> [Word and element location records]
============================================================

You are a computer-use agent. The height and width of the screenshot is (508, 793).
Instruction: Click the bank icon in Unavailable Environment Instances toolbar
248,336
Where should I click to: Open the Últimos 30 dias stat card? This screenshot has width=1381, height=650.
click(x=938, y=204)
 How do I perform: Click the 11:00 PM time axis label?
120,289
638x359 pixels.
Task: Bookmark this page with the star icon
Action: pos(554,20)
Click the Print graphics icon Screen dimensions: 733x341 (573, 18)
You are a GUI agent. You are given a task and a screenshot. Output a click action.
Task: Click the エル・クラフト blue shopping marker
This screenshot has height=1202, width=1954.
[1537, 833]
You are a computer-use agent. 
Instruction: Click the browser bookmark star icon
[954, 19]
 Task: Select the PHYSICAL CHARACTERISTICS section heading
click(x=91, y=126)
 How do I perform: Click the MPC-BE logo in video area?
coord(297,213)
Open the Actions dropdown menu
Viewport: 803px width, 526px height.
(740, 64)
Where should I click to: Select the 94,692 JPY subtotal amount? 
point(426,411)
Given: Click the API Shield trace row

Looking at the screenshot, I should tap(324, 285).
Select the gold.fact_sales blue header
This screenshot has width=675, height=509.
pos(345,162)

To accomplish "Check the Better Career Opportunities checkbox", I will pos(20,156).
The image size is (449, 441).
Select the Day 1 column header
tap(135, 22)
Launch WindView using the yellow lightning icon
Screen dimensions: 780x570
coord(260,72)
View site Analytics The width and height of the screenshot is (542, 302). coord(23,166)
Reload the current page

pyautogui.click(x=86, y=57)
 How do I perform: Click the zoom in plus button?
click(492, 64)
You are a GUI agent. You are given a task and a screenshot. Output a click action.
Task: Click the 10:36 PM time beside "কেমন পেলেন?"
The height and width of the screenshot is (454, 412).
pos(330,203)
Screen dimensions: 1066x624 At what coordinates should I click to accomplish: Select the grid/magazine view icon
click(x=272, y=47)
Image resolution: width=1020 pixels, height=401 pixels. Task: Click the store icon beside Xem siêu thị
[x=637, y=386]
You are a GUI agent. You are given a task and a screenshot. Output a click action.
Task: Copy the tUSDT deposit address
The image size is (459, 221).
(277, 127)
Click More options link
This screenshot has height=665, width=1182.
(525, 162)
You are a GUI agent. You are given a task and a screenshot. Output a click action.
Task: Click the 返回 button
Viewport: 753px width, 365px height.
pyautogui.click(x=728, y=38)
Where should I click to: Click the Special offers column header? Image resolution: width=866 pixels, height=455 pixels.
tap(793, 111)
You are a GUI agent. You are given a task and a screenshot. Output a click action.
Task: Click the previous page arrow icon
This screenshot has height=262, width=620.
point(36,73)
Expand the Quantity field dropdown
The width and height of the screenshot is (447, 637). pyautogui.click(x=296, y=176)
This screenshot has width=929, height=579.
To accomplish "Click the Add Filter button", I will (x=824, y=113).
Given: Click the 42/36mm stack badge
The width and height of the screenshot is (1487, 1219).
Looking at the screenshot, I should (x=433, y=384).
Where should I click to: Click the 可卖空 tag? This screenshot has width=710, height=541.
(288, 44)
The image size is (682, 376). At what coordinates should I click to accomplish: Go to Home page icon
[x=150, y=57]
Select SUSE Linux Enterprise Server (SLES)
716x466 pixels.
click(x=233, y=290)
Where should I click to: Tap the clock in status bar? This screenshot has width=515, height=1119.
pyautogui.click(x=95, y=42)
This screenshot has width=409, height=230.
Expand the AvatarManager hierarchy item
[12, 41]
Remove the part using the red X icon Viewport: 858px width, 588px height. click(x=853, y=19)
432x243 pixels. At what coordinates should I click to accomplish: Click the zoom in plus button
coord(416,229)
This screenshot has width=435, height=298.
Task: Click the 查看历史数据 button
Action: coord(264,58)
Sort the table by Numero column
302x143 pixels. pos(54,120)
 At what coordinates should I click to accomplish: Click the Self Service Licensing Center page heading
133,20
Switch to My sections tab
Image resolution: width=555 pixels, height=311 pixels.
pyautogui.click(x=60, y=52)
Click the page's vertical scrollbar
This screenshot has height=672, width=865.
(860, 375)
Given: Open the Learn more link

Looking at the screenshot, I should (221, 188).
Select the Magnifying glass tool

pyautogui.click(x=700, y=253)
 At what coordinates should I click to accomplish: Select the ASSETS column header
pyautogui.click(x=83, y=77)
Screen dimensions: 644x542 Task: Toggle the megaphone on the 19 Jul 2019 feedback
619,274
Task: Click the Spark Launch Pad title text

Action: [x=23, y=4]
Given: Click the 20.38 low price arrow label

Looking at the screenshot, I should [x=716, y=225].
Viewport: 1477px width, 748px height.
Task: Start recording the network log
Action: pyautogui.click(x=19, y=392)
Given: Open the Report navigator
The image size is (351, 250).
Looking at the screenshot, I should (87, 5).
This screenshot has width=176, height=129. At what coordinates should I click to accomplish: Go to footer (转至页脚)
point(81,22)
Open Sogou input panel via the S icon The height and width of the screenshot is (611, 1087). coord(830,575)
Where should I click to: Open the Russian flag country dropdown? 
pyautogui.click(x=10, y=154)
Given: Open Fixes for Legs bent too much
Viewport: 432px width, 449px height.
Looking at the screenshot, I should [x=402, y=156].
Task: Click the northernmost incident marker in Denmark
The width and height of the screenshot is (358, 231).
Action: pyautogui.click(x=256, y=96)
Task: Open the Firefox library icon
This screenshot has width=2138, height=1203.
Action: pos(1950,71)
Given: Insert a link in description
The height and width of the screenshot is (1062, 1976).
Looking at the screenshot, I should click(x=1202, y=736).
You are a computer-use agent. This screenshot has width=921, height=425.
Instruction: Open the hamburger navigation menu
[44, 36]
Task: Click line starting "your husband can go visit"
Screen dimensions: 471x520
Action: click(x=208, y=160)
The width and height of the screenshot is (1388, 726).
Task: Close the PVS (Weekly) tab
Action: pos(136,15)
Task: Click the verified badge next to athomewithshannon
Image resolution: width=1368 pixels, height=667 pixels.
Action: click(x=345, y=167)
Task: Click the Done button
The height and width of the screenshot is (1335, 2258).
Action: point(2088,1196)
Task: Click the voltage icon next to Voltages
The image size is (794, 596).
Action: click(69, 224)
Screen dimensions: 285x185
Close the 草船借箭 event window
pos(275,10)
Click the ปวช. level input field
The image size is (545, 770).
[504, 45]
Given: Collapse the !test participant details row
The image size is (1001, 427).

============================================================

> [Exercise objective]
Copy out all of the rows above word for word, with no changes.

> [Solution below]
You are a computer-use agent. The height and width of the screenshot is (508, 793).
Instruction: Click the bank icon in Unavailable Environment Instances toolbar
248,336
Where should I click to: Open the Últimos 30 dias stat card? This screenshot has width=1381, height=650.
click(x=938, y=204)
 How do I perform: Click the 11:00 PM time axis label?
120,289
638x359 pixels.
Task: Bookmark this page with the star icon
Action: pos(554,20)
Click the Print graphics icon Screen dimensions: 733x341 (573, 18)
You are a GUI agent. You are given a task and a screenshot. Output a click action.
Task: Click the エル・クラフト blue shopping marker
This screenshot has height=1202, width=1954.
[1537, 833]
You are a computer-use agent. 
Instruction: Click the browser bookmark star icon
[954, 19]
 Task: Select the PHYSICAL CHARACTERISTICS section heading
click(x=91, y=126)
 How do I perform: Click the MPC-BE logo in video area?
coord(297,213)
Open the Actions dropdown menu
Viewport: 803px width, 526px height.
(740, 64)
Where should I click to: Select the 94,692 JPY subtotal amount? 
point(426,411)
Given: Click the API Shield trace row

Looking at the screenshot, I should tap(324, 285).
Select the gold.fact_sales blue header
This screenshot has width=675, height=509.
pos(345,162)

To accomplish "Check the Better Career Opportunities checkbox", I will pos(20,156).
The image size is (449, 441).
Select the Day 1 column header
tap(135, 22)
Launch WindView using the yellow lightning icon
Screen dimensions: 780x570
coord(260,72)
View site Analytics The width and height of the screenshot is (542, 302). coord(23,166)
Reload the current page

pyautogui.click(x=86, y=57)
 How do I perform: Click the zoom in plus button?
click(492, 64)
You are a GUI agent. You are given a task and a screenshot. Output a click action.
Task: Click the 10:36 PM time beside "কেমন পেলেন?"
The height and width of the screenshot is (454, 412).
pos(330,203)
Screen dimensions: 1066x624 At what coordinates should I click to accomplish: Select the grid/magazine view icon
click(x=272, y=47)
Image resolution: width=1020 pixels, height=401 pixels. Task: Click the store icon beside Xem siêu thị
[x=637, y=386]
You are a GUI agent. You are given a task and a screenshot. Output a click action.
Task: Copy the tUSDT deposit address
The image size is (459, 221).
(277, 127)
Click More options link
This screenshot has height=665, width=1182.
(525, 162)
You are a GUI agent. You are given a task and a screenshot. Output a click action.
Task: Click the 返回 button
Viewport: 753px width, 365px height.
pyautogui.click(x=728, y=38)
Where should I click to: Click the Special offers column header? Image resolution: width=866 pixels, height=455 pixels.
tap(793, 111)
You are a GUI agent. You are given a task and a screenshot. Output a click action.
Task: Click the previous page arrow icon
This screenshot has height=262, width=620.
point(36,73)
Expand the Quantity field dropdown
The width and height of the screenshot is (447, 637). pyautogui.click(x=296, y=176)
This screenshot has width=929, height=579.
To accomplish "Click the Add Filter button", I will (x=824, y=113).
Given: Click the 42/36mm stack badge
The width and height of the screenshot is (1487, 1219).
Looking at the screenshot, I should (x=433, y=384).
Where should I click to: Click the 可卖空 tag? This screenshot has width=710, height=541.
(288, 44)
The image size is (682, 376). At what coordinates should I click to accomplish: Go to Home page icon
[x=150, y=57]
Select SUSE Linux Enterprise Server (SLES)
716x466 pixels.
click(x=233, y=290)
Where should I click to: Tap the clock in status bar? This screenshot has width=515, height=1119.
pyautogui.click(x=95, y=42)
This screenshot has width=409, height=230.
Expand the AvatarManager hierarchy item
[12, 41]
Remove the part using the red X icon Viewport: 858px width, 588px height. click(x=853, y=19)
432x243 pixels. At what coordinates should I click to accomplish: Click the zoom in plus button
coord(416,229)
This screenshot has width=435, height=298.
Task: Click the 查看历史数据 button
Action: coord(264,58)
Sort the table by Numero column
302x143 pixels. pos(54,120)
 At what coordinates should I click to accomplish: Click the Self Service Licensing Center page heading
133,20
Switch to My sections tab
Image resolution: width=555 pixels, height=311 pixels.
pyautogui.click(x=60, y=52)
Click the page's vertical scrollbar
This screenshot has height=672, width=865.
(860, 375)
Given: Open the Learn more link

Looking at the screenshot, I should (221, 188).
Select the Magnifying glass tool

pyautogui.click(x=700, y=253)
 At what coordinates should I click to accomplish: Select the ASSETS column header
pyautogui.click(x=83, y=77)
Screen dimensions: 644x542 Task: Toggle the megaphone on the 19 Jul 2019 feedback
619,274
Task: Click the Spark Launch Pad title text

Action: [x=23, y=4]
Given: Click the 20.38 low price arrow label

Looking at the screenshot, I should [x=716, y=225].
Viewport: 1477px width, 748px height.
Task: Start recording the network log
Action: pyautogui.click(x=19, y=392)
Given: Open the Report navigator
The image size is (351, 250).
Looking at the screenshot, I should (87, 5).
This screenshot has width=176, height=129. At what coordinates should I click to accomplish: Go to footer (转至页脚)
point(81,22)
Open Sogou input panel via the S icon The height and width of the screenshot is (611, 1087). coord(830,575)
Where should I click to: Open the Russian flag country dropdown? 
pyautogui.click(x=10, y=154)
Given: Open Fixes for Legs bent too much
Viewport: 432px width, 449px height.
Looking at the screenshot, I should [x=402, y=156].
Task: Click the northernmost incident marker in Denmark
The width and height of the screenshot is (358, 231).
Action: pyautogui.click(x=256, y=96)
Task: Open the Firefox library icon
This screenshot has width=2138, height=1203.
Action: pos(1950,71)
Given: Insert a link in description
The height and width of the screenshot is (1062, 1976).
Looking at the screenshot, I should click(x=1202, y=736).
You are a computer-use agent. This screenshot has width=921, height=425.
Instruction: Open the hamburger navigation menu
[44, 36]
Task: Click line starting "your husband can go visit"
Screen dimensions: 471x520
Action: click(x=208, y=160)
The width and height of the screenshot is (1388, 726).
Task: Close the PVS (Weekly) tab
Action: pos(136,15)
Task: Click the verified badge next to athomewithshannon
Image resolution: width=1368 pixels, height=667 pixels.
Action: click(x=345, y=167)
Task: Click the Done button
The height and width of the screenshot is (1335, 2258).
Action: point(2088,1196)
Task: Click the voltage icon next to Voltages
The image size is (794, 596).
Action: click(69, 224)
Screen dimensions: 285x185
Close the 草船借箭 event window
pos(275,10)
Click the ปวช. level input field
The image size is (545, 770).
[504, 45]
Given: Collapse the !test participant details row
The image size is (1001, 427).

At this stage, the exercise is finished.